The server MUST stamp or validate the 'from' address (in accordance with XMPP Core [5]) before processing the address forwarding initiation command. If the domain identifier portion of the sender's 'from' address does not match the 'to' address of the server to which the request is sent (e.g., because the command was received over a server-to-server connection), then the server MUST return a <forbidden/> error to the sender. Additionally, if the bare JID (<node@domain.tld>) portion of the 'from' address does not match the bare JID portion of the old address specified in the form, then the server MUST also return a <forbidden/> error to the sender.

Upon receiving the form, the account owner SHOULD return a completed form but MAY cancel the forwarding process as described in JEP-0050. The form submission might look like this:

Example 7. Completed Forwarding Form

<iq type='set'
    from='oldaccount@example.com/resource'
    to='example.com'
    id='request2'>
  <command xmlns='http://jabber.org/protocol/commands'
           sessionid='forwarding:20050923T213616Z-700'
           node='forwarding'>
    <x xmlns='jabber:x:data' type='form'>
      <field var='FORM_TYPE' type='hidden'>
        <value>http://jabber.org/protocol/forwarding</value>
      </field>
      <field var='oldaddress'>oldaccount@example.com</field>
      <field var='newaddress'>newaccount@example.net</field>
    </x>
  </command>
</iq>
      

Note: The old address SHOULD be of the form <node@domain.tld> but MAY be of the form <node@domain.tld/resource>, enabling the account owner to exercise more fine-grained control over forwarding if desired. If the old address is of the form <node@domain.tld/resource> but the server does not support forwarding by resource (i.e., if it only forwards all stanzas sent to the account owner's JID, regardless of resource), the server MUST return a <not-acceptable/> error message to the sender.

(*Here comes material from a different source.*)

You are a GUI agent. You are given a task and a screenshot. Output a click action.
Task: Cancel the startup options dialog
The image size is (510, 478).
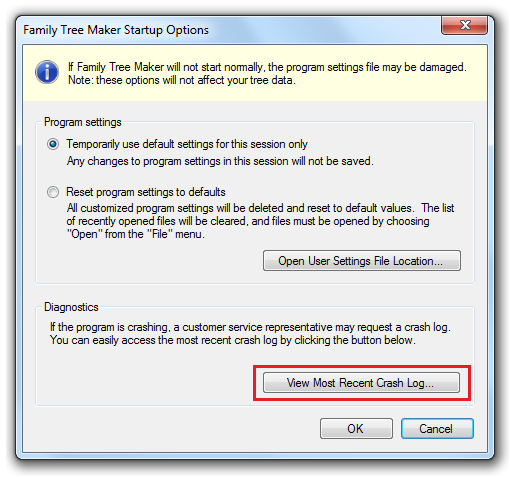[437, 429]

If no error occurs, the server SHOULD process the form and inform the owner of the old address that forwarding will be established as soon as the server receives approval by the new address.

Example 8. Request Successfully Processed

<iq type='result'
    from='example.com'
    to='oldaccount@example.com/resource'
    id='request2'>
  <command xmlns='http://jabber.org/protocol/commands'
           sessionid='forwarding:20050923T213616Z-700'
           node='forwarding'
           status='completed'>
    <note type='info'>
        Forwarding has been provisionally established from oldaccount@example.com 
	to newaccount@example.net, pending approval by newaccount@example.net.
    </note>
  </command>
</iq>
      

3.2.2 New Account Confirms Forwarding

To help prevent bad actors from establishing forwarding to addresses they do not control, the server MUST send a confirmation request to the new address and receive positive confirmation before beginning to redirect messages from the old address to the new address.

First, the server sends a <message/> to the new address containing a data form requesting approval of the forwarding request:

Example 9. Server Requests Confirmation

<message 
    from='example.com'
    to='newaccount@example.net'
    id='confirm1'>
  <x xmlns='jabber:x:data' type='form'>
    <field var='FORM_TYPE' type='hidden'>
      <value>http://jabber.org/protocol/forwarding</value>
    </field>
    <field var='allow'
           type='boolean'
           label='Allow forwarding from oldaccount@example.com?'>
      <value>false</value>
    </field>
  </x>
</message>
      

In order to confirm the forwarding request, the owner of the new account must return the data form with the boolean "allow" field set to a value of "true" or "1": [6]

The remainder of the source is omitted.